━━━━━ Data excerpts ━━━━━

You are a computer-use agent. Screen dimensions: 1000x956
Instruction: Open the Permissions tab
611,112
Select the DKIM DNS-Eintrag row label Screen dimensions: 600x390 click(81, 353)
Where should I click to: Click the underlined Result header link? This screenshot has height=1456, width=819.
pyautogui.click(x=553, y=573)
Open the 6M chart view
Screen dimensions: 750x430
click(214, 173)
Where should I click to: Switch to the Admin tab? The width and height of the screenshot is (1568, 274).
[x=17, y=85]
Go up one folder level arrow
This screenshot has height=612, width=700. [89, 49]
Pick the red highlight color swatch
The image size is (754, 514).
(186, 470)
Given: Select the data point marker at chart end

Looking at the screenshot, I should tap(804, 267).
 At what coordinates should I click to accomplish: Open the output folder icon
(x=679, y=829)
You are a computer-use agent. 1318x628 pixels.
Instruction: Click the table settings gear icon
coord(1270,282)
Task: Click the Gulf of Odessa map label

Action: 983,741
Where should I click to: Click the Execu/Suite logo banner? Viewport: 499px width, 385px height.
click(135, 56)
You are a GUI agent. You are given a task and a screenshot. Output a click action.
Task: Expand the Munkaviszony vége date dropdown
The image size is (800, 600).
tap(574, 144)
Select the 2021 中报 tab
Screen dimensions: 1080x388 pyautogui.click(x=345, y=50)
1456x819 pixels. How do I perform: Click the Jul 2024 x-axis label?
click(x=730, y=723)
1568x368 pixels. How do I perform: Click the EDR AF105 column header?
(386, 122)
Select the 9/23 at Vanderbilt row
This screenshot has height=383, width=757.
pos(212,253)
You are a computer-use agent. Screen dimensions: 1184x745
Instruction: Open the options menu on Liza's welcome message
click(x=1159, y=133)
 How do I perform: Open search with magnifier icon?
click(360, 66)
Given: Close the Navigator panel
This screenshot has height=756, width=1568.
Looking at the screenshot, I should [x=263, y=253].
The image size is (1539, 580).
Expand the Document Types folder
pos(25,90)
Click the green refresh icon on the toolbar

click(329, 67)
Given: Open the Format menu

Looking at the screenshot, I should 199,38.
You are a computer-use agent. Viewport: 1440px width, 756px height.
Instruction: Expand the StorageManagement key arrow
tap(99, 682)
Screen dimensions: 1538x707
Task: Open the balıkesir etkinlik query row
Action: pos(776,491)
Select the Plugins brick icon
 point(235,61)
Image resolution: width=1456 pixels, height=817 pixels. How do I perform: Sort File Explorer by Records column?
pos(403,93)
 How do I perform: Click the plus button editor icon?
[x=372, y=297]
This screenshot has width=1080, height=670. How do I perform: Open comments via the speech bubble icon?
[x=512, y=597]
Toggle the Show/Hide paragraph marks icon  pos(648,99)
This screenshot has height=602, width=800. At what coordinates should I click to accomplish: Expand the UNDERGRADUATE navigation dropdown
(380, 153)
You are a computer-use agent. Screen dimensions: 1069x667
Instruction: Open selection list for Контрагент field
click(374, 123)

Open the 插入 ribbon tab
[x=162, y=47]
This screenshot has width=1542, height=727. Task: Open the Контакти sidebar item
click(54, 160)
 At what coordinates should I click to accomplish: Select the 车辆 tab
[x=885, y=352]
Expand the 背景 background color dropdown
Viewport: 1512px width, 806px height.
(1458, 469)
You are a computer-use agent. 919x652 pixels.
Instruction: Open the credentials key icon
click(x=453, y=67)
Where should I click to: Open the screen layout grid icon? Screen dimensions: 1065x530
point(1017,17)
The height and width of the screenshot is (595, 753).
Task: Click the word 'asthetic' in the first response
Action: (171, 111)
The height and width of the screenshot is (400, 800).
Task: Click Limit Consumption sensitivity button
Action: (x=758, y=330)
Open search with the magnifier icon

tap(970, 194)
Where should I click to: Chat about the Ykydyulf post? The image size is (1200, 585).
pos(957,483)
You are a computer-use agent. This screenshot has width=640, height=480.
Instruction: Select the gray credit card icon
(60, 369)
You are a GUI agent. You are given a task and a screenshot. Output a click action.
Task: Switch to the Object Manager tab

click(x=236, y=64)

━━━━━

The exercise → Turn every line of the data above into a numbered list, omitting any blank lines.

Output for this task →
1. You are a computer-use agent. Screen dimensions: 1000x956
2. Instruction: Open the Permissions tab
3. 611,112
4. Select the DKIM DNS-Eintrag row label Screen dimensions: 600x390 click(81, 353)
5. Where should I click to: Click the underlined Result header link? This screenshot has height=1456, width=819.
6. pyautogui.click(x=553, y=573)
7. Open the 6M chart view
8. Screen dimensions: 750x430
9. click(214, 173)
10. Where should I click to: Switch to the Admin tab? The width and height of the screenshot is (1568, 274).
11. [x=17, y=85]
12. Go up one folder level arrow
13. This screenshot has height=612, width=700. [89, 49]
14. Pick the red highlight color swatch
15. The image size is (754, 514).
16. (186, 470)
17. Given: Select the data point marker at chart end
18. Looking at the screenshot, I should tap(804, 267).
19.  At what coordinates should I click to accomplish: Open the output folder icon
20. (x=679, y=829)
21. You are a computer-use agent. 1318x628 pixels.
22. Instruction: Click the table settings gear icon
23. coord(1270,282)
24. Task: Click the Gulf of Odessa map label
25. Action: 983,741
26. Where should I click to: Click the Execu/Suite logo banner? Viewport: 499px width, 385px height.
27. click(135, 56)
28. You are a GUI agent. You are given a task and a screenshot. Output a click action.
29. Task: Expand the Munkaviszony vége date dropdown
30. The image size is (800, 600).
31. tap(574, 144)
32. Select the 2021 中报 tab
33. Screen dimensions: 1080x388 pyautogui.click(x=345, y=50)
34. 1456x819 pixels. How do I perform: Click the Jul 2024 x-axis label?
35. click(x=730, y=723)
36. 1568x368 pixels. How do I perform: Click the EDR AF105 column header?
37. (386, 122)
38. Select the 9/23 at Vanderbilt row
39. This screenshot has height=383, width=757.
40. pos(212,253)
41. You are a computer-use agent. Screen dimensions: 1184x745
42. Instruction: Open the options menu on Liza's welcome message
43. click(x=1159, y=133)
44.  How do I perform: Open search with magnifier icon?
45. click(360, 66)
46. Given: Close the Navigator panel
47. This screenshot has height=756, width=1568.
48. Looking at the screenshot, I should [x=263, y=253].
49. The image size is (1539, 580).
50. Expand the Document Types folder
51. pos(25,90)
52. Click the green refresh icon on the toolbar
53. click(329, 67)
54. Given: Open the Format menu
55. Looking at the screenshot, I should 199,38.
56. You are a computer-use agent. Viewport: 1440px width, 756px height.
57. Instruction: Expand the StorageManagement key arrow
58. tap(99, 682)
59. Screen dimensions: 1538x707
60. Task: Open the balıkesir etkinlik query row
61. Action: pos(776,491)
62. Select the Plugins brick icon
63.  point(235,61)
64. Image resolution: width=1456 pixels, height=817 pixels. How do I perform: Sort File Explorer by Records column?
65. pos(403,93)
66.  How do I perform: Click the plus button editor icon?
67. [x=372, y=297]
68. This screenshot has width=1080, height=670. How do I perform: Open comments via the speech bubble icon?
69. [x=512, y=597]
70. Toggle the Show/Hide paragraph marks icon  pos(648,99)
71. This screenshot has height=602, width=800. At what coordinates should I click to accomplish: Expand the UNDERGRADUATE navigation dropdown
72. (380, 153)
73. You are a computer-use agent. Screen dimensions: 1069x667
74. Instruction: Open selection list for Контрагент field
75. click(374, 123)
76. Open the 插入 ribbon tab
77. [x=162, y=47]
78. This screenshot has width=1542, height=727. Task: Open the Контакти sidebar item
79. click(54, 160)
80.  At what coordinates should I click to accomplish: Select the 车辆 tab
81. [x=885, y=352]
82. Expand the 背景 background color dropdown
83. Viewport: 1512px width, 806px height.
84. (1458, 469)
85. You are a computer-use agent. 919x652 pixels.
86. Instruction: Open the credentials key icon
87. click(x=453, y=67)
88. Where should I click to: Open the screen layout grid icon? Screen dimensions: 1065x530
89. point(1017,17)
90. The height and width of the screenshot is (595, 753).
91. Task: Click the word 'asthetic' in the first response
92. Action: (171, 111)
93. The height and width of the screenshot is (400, 800).
94. Task: Click Limit Consumption sensitivity button
95. Action: (x=758, y=330)
96. Open search with the magnifier icon
97. tap(970, 194)
98. Where should I click to: Chat about the Ykydyulf post? The image size is (1200, 585).
99. pos(957,483)
100. You are a computer-use agent. This screenshot has width=640, height=480.
101. Instruction: Select the gray credit card icon
102. (60, 369)
103. You are a GUI agent. You are given a task and a screenshot. Output a click action.
104. Task: Switch to the Object Manager tab
105. click(x=236, y=64)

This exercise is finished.